### Work to complete
Every entry below needs to be repeated exactly.

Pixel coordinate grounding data
┄┄┄┄┄┄┄┄┄┄
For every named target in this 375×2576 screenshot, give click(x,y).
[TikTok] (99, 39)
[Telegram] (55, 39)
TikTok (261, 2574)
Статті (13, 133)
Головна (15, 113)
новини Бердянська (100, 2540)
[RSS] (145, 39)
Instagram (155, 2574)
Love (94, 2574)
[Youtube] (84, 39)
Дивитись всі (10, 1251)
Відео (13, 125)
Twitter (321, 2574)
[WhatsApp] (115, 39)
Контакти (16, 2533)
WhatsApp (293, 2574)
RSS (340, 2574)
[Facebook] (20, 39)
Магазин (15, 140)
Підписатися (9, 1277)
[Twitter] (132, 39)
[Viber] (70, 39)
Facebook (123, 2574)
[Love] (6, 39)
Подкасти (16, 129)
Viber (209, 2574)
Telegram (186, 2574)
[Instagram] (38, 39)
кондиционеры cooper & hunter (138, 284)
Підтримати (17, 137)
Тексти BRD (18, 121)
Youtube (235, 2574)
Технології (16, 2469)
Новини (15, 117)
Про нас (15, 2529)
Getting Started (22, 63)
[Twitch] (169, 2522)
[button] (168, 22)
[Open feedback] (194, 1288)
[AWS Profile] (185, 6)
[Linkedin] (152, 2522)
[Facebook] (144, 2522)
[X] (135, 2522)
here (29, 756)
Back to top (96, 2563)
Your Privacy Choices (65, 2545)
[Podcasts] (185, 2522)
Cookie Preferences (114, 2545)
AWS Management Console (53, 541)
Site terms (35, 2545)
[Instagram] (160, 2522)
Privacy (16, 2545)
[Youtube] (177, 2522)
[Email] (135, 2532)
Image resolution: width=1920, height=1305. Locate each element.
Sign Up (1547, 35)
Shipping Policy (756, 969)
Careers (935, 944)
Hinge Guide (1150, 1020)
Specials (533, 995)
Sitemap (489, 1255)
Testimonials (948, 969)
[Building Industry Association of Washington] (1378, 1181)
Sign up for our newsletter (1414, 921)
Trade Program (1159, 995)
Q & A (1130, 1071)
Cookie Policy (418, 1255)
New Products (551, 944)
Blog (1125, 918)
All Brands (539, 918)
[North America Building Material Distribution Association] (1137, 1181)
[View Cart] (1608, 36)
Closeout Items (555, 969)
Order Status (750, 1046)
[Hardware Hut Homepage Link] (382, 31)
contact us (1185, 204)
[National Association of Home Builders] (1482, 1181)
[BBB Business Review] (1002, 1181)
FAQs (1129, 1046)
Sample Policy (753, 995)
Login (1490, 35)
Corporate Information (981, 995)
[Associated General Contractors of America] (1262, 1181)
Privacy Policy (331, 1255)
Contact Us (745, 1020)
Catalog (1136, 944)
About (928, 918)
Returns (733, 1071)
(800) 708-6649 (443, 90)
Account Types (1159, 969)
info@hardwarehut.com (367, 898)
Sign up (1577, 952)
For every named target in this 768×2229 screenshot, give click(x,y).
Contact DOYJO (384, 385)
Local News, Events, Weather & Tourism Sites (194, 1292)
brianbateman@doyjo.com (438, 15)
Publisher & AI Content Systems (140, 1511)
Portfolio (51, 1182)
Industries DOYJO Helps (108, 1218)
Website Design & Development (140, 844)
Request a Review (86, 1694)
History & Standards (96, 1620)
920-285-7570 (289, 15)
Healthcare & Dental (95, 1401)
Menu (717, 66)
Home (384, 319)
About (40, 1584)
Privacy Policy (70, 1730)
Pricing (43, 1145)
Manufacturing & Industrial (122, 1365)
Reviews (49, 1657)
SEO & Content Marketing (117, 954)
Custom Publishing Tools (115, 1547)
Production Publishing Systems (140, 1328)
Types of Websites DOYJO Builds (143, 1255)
┄┄┄┄┄┄┄┄┄┄
### Answer box
For every named target in this 375×2576 screenshot, give click(x,y).
[TikTok] (99, 39)
[Telegram] (55, 39)
TikTok (261, 2574)
Статті (13, 133)
Головна (15, 113)
новини Бердянська (100, 2540)
[RSS] (145, 39)
Instagram (155, 2574)
Love (94, 2574)
[Youtube] (84, 39)
Дивитись всі (10, 1251)
Відео (13, 125)
Twitter (321, 2574)
[WhatsApp] (115, 39)
Контакти (16, 2533)
WhatsApp (293, 2574)
RSS (340, 2574)
[Facebook] (20, 39)
Магазин (15, 140)
Підписатися (9, 1277)
[Twitter] (132, 39)
[Viber] (70, 39)
Facebook (123, 2574)
[Love] (6, 39)
Подкасти (16, 129)
Viber (209, 2574)
Telegram (186, 2574)
[Instagram] (38, 39)
кондиционеры cooper & hunter (138, 284)
Підтримати (17, 137)
Тексти BRD (18, 121)
Youtube (235, 2574)
Технології (16, 2469)
Новини (15, 117)
Про нас (15, 2529)
Getting Started (22, 63)
[Twitch] (169, 2522)
[button] (168, 22)
[Open feedback] (194, 1288)
[AWS Profile] (185, 6)
[Linkedin] (152, 2522)
[Facebook] (144, 2522)
[X] (135, 2522)
here (29, 756)
Back to top (96, 2563)
Your Privacy Choices (65, 2545)
[Podcasts] (185, 2522)
Cookie Preferences (114, 2545)
AWS Management Console (53, 541)
Site terms (35, 2545)
[Instagram] (160, 2522)
Privacy (16, 2545)
[Youtube] (177, 2522)
[Email] (135, 2532)
Image resolution: width=1920, height=1305. Locate each element.
Sign Up (1547, 35)
Shipping Policy (756, 969)
Careers (935, 944)
Hinge Guide (1150, 1020)
Specials (533, 995)
Sitemap (489, 1255)
Testimonials (948, 969)
[Building Industry Association of Washington] (1378, 1181)
Sign up for our newsletter (1414, 921)
Trade Program (1159, 995)
Q & A (1130, 1071)
Cookie Policy (418, 1255)
New Products (551, 944)
Blog (1125, 918)
All Brands (539, 918)
[North America Building Material Distribution Association] (1137, 1181)
[View Cart] (1608, 36)
Closeout Items (555, 969)
Order Status (750, 1046)
[Hardware Hut Homepage Link] (382, 31)
contact us (1185, 204)
[National Association of Home Builders] (1482, 1181)
[BBB Business Review] (1002, 1181)
FAQs (1129, 1046)
Sample Policy (753, 995)
Login (1490, 35)
Corporate Information (981, 995)
[Associated General Contractors of America] (1262, 1181)
Privacy Policy (331, 1255)
Contact Us (745, 1020)
Catalog (1136, 944)
About (928, 918)
Returns (733, 1071)
(800) 708-6649 (443, 90)
Account Types (1159, 969)
info@hardwarehut.com (367, 898)
Sign up (1577, 952)
For every named target in this 768×2229 screenshot, give click(x,y).
Contact DOYJO (384, 385)
Local News, Events, Weather & Tourism Sites (194, 1292)
brianbateman@doyjo.com (438, 15)
Publisher & AI Content Systems (140, 1511)
Portfolio (51, 1182)
Industries DOYJO Helps (108, 1218)
Website Design & Development (140, 844)
Request a Review (86, 1694)
History & Standards (96, 1620)
920-285-7570 (289, 15)
Healthcare & Dental (95, 1401)
Menu (717, 66)
Home (384, 319)
About (40, 1584)
Privacy Policy (70, 1730)
Pricing (43, 1145)
Manufacturing & Industrial (122, 1365)
Reviews (49, 1657)
SEO & Content Marketing (117, 954)
Custom Publishing Tools (115, 1547)
Production Publishing Systems (140, 1328)
Types of Websites DOYJO Builds (143, 1255)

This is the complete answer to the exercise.